The building is spectacular: spanning three floors it’s like a classical-modernist art cathedral carved into a rock. There were also other buildings above the ground, a restaurant, buildings housing James Turrell’s installations as well as designer guest pavilions and a vineyard.

Inside the galleries it’s dark, but all the works are very well lit. In fact the lighting was probably the best art lighting I’ve ever seen – you just don’t notice it, the attention to detail is such that it appears transparent, even though it’s highly designed. Instead of a sterile white cube space, you find yourself in something between an upmarket nightclub, a nuclear bunker, an ancient temple, a creepy basement straight from a Scandi thriller, a masonic ritual room and a twisted version of Plato’s cave.

MONA’s approach to interpretation is very modern – there were no labels on the walls and each visitor receives an ipad-like device that automatically detects which artwork they are closest to. It provides both audio and textual interpretation in two modes – plain English and ‘art wank’ (i.e. artspeak) symbolised by a penis icon, which I found unnecessarily juvenile. But then Walsh’s intention with the museum allegedly was to “piss off the academics”, so what else can one expect?

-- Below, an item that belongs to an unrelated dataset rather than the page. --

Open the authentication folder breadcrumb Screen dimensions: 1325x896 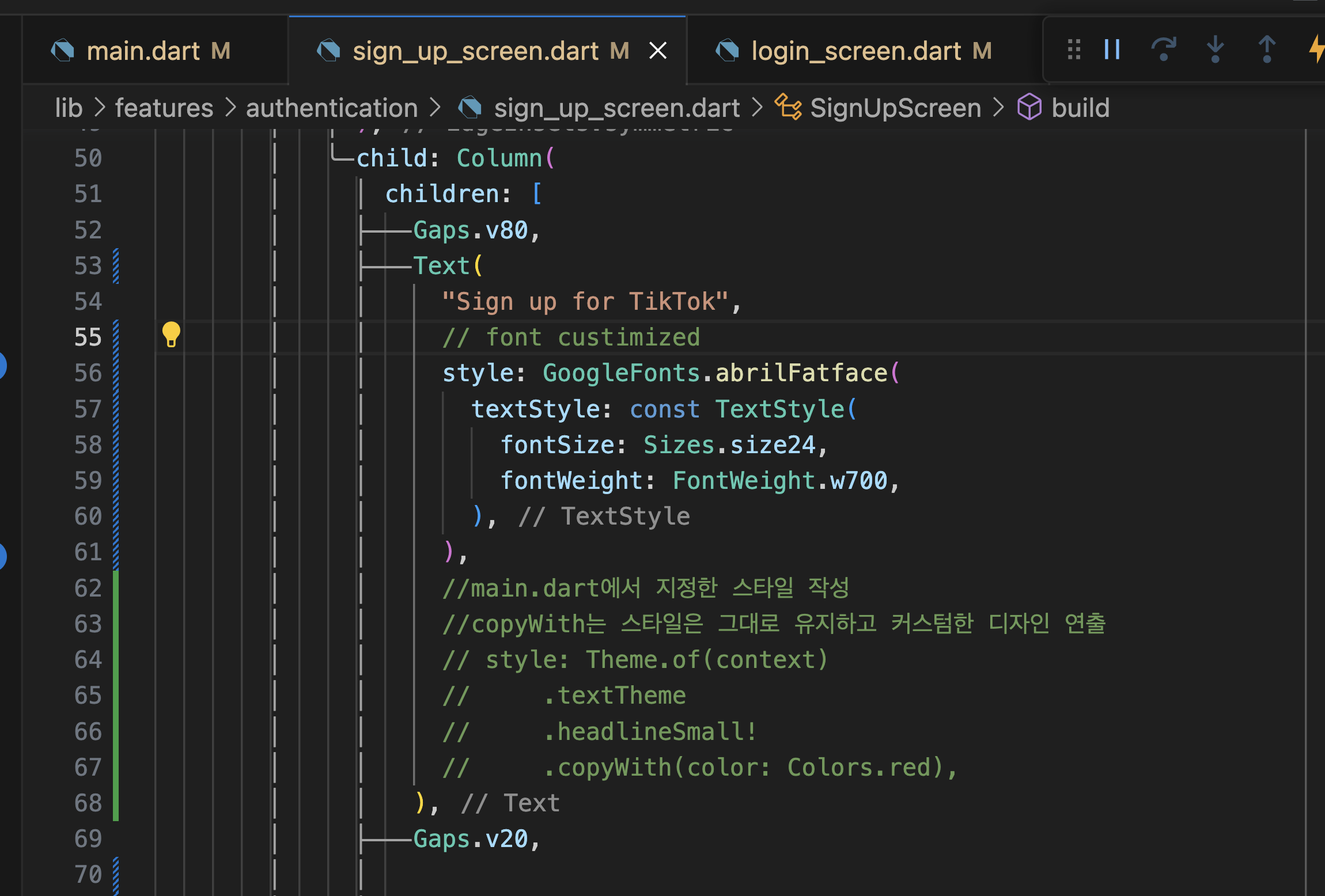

A variety of display strategies were employed in the exhibitions – from classic ones to viewing an experimental video through a water tank with a submerged ancient Roman sculpture and colourful fish swimming around it. The works in the collection were an eclectic mix – one-liner shock-effect sculptures (copulating skeletons and plaster casts of 51 vaginas), ancient Egyptian hieroglyphs, modernist masterpieces, and conceptual video art all mixed together, in a way that was somehow refreshing on a surface level. One can certainly describe aspects of MONA and the collection as tacky and populist, but there are also a few quite brilliant works – especially in the temporary exhibition section – and the experience is certainly fun, in theme park terms, which certainly draws in more general public. Perhaps it’s just the Tate of the Antipodes.